TASK STATEMENT: The line containing "This screenshot has width=1456, height=819." and every line after it, through the end of the records below, are to be reproduced exactly, with the pictures left out.

══════════

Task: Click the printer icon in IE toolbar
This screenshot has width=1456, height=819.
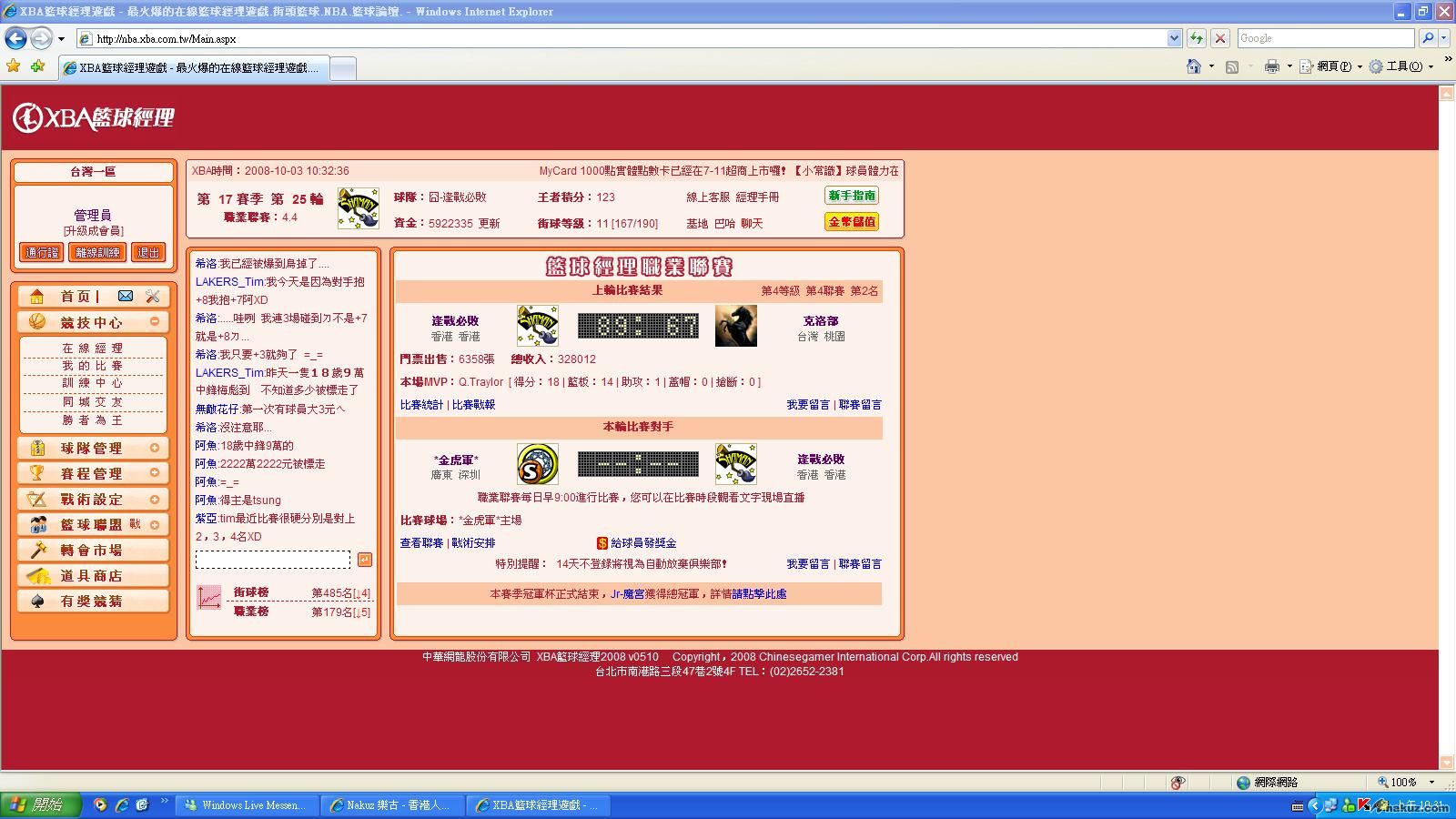Action: 1271,66
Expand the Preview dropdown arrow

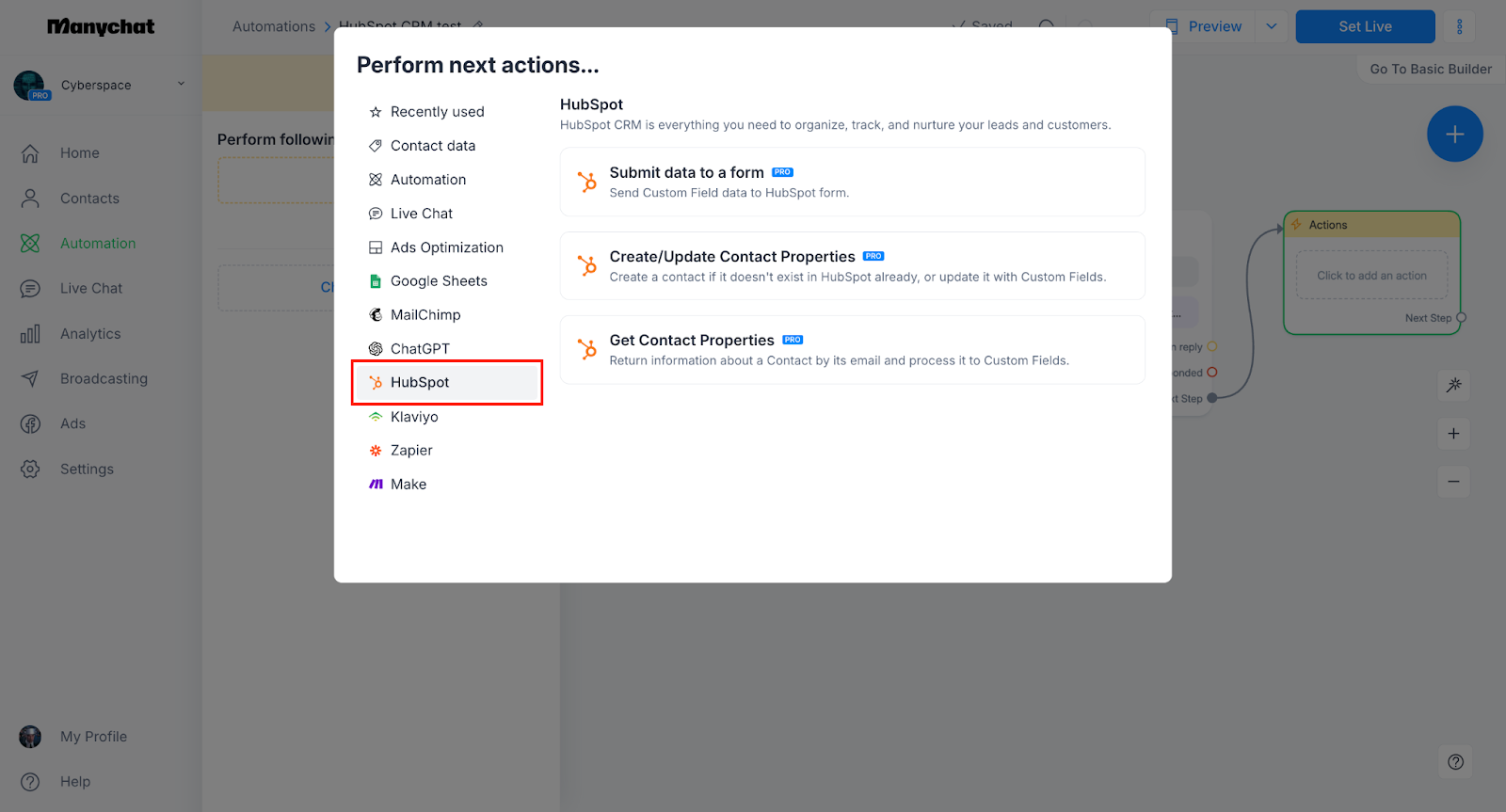pos(1272,26)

══════════

OUTPUT:
This screenshot has width=1456, height=819.
Action: 1271,66
Expand the Preview dropdown arrow

pos(1272,26)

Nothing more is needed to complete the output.